Auszug:
--

Warum der Wald keine Tabuzone sein darf

Update Januar 2023:
Kalamitätsflächen (Wald-Ausfallflächen durch Sturm oder Baumkrankheiten) und Nadelwälder stehen nun landesplanerisch regelmäßig für die Windenergienutzung zur Verfügung. Das gilt unter anderem nicht in waldarmen Gemeinden, auf Naturschutz-Flächen sowie in Laub- und Laubmischwald. Mehr info hierzu auf der Seite des Energieministeriums hier.

Warum im Wald?

Durch die dichte Besiedlung in NRW steht wenig Fläche für Erneuerbare Energien zur Verfügung. Bei Windkraft kommt die Abstandsregelung hinzu, die von CDU und FDP im Landtag 2021 beschlossen wurde und einen Mindestabstand von 1000m zur Wohnbebauung vorschreibt. Die Nutzung zerstörter Waldflächen für Windkraftanlagen ist somit eine Möglichkeit, auf lokaler Ebene einen Beitrag zum Klimaschutz zu leisten. In ganz NRW gibt es bisher (Stand 31.12.2021) 102 WEA im Wald. 400 WEA-Planungsverfahren hängen in der Genehmigungsphase fest. In Südwestfalen sind das auf 1/5 der Landesfläche mit 328 Anträgen ca. 84% der Verfahren.

--

Bereitgestellte Daten:

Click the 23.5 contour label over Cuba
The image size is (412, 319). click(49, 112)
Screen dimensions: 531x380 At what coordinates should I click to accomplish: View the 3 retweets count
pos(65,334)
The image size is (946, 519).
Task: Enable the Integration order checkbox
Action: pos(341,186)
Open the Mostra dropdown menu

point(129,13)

--

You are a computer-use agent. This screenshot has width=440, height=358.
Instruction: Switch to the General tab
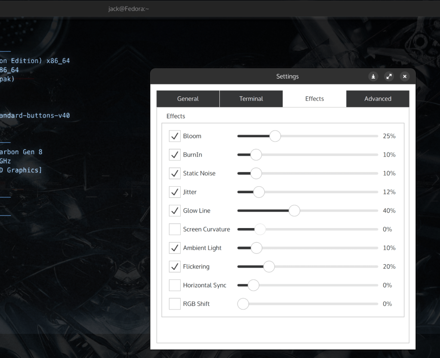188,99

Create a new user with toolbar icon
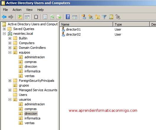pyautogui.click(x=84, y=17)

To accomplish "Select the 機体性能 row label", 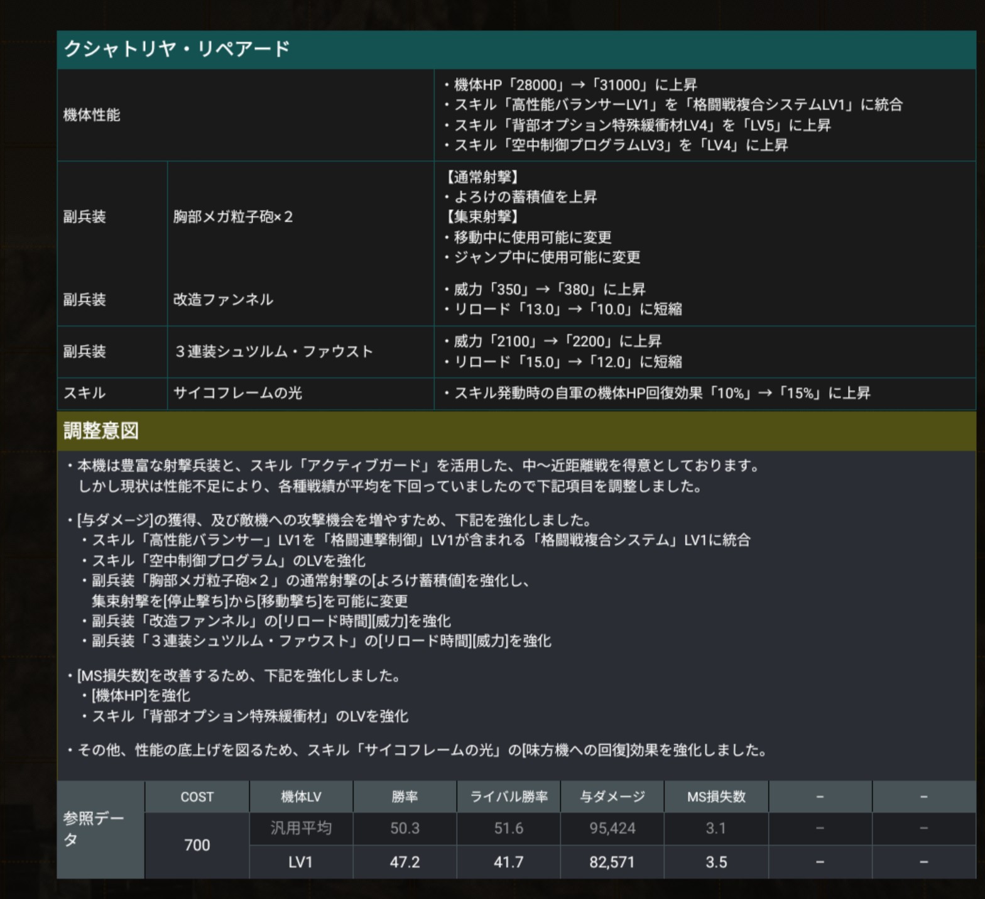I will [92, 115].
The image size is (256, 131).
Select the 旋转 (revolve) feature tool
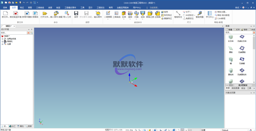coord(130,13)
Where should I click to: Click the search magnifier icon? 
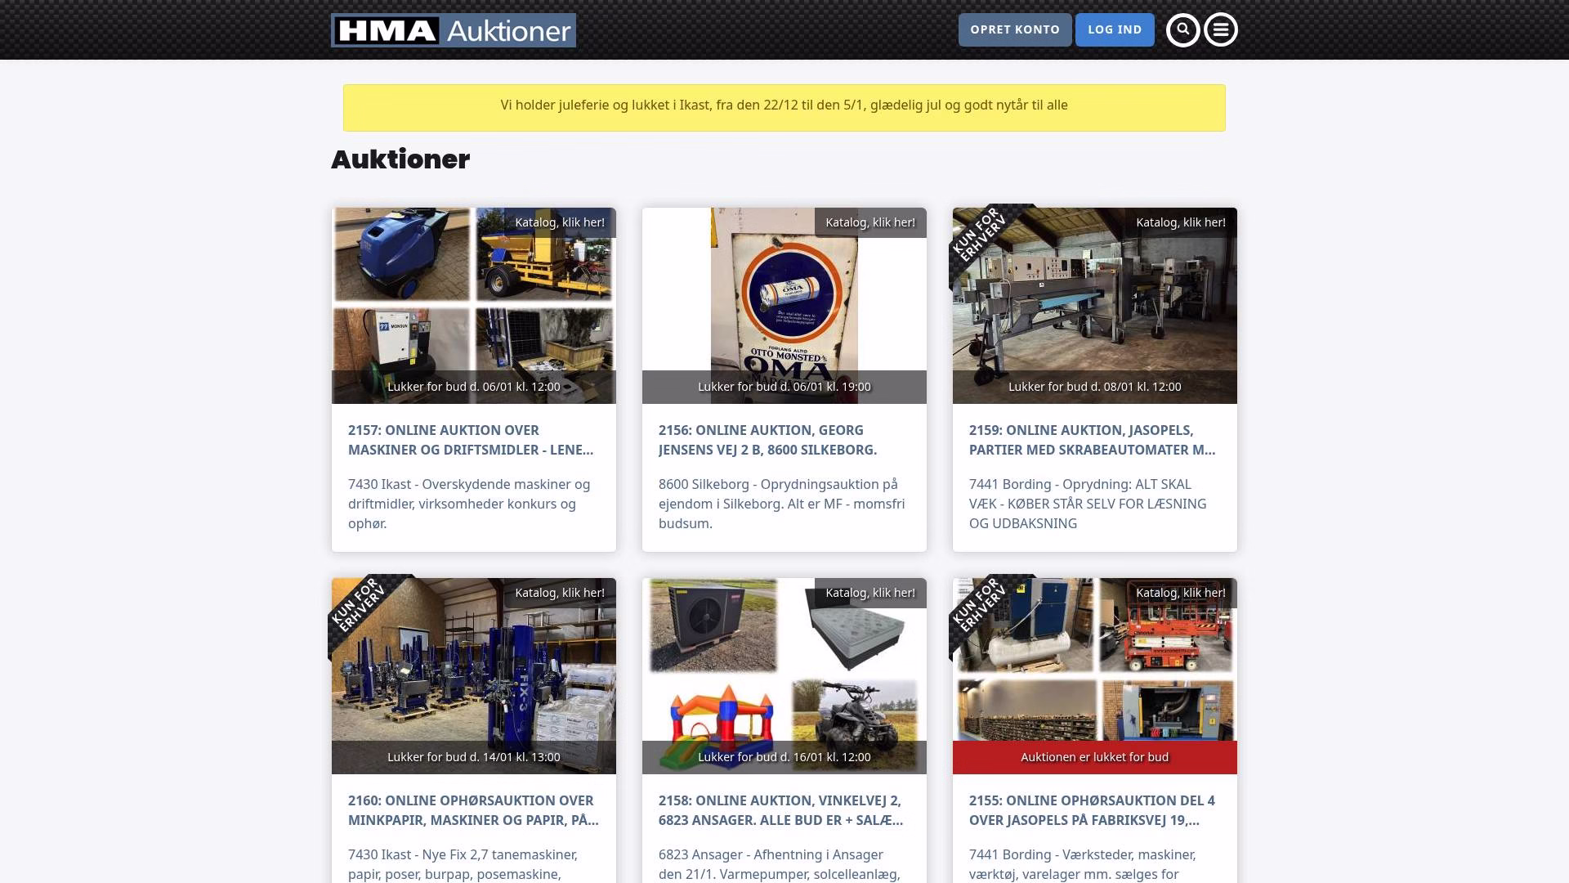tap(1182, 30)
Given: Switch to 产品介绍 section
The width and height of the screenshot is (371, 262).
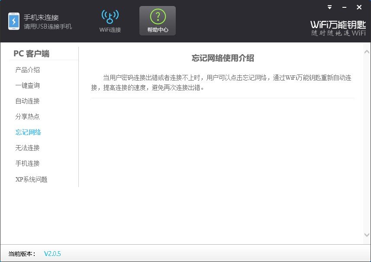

--

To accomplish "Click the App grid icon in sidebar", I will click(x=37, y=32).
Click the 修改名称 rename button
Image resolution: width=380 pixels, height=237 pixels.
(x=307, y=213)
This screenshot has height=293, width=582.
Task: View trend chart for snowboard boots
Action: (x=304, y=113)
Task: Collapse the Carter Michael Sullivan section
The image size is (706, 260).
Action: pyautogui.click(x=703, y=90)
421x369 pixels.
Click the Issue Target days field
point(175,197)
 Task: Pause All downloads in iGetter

--

Aufgaben:
A - Übersetzen Sie aus dem Auszug zur Windkraft im Wald diesen Satz ins Englische: „Durch die dichte Besiedlung in NRW steht wenig Fläche für Erneuerbare Energien zur Verfügung.“
B - Wie viele WEA standen laut dem Auszug zur Windkraft im Wald mit Stand 31.12.2021 in ganz NRW im Wald?
C - Zitieren Sie aus dem Auszug den Abschnitt, der mit den Worten „Warum der Wald“ beginnt und mit „Warum im Wald?“ endet.

Lösungen:
A - Due to the dense population in NRW, little land is available for renewable energies.

B - 102 WEA.

C -
Warum der Wald keine Tabuzone sein darf

Update Januar 2023:
Kalamitätsflächen (Wald-Ausfallflächen durch Sturm oder Baumkrankheiten) und Nadelwälder stehen nun landesplanerisch regelmäßig für die Windenergienutzung zur Verfügung. Das gilt unter anderem nicht in waldarmen Gemeinden, auf Naturschutz-Flächen sowie in Laub- und Laubmischwald. Mehr info hierzu auf der Seite des Energieministeriums hier.

Warum im Wald?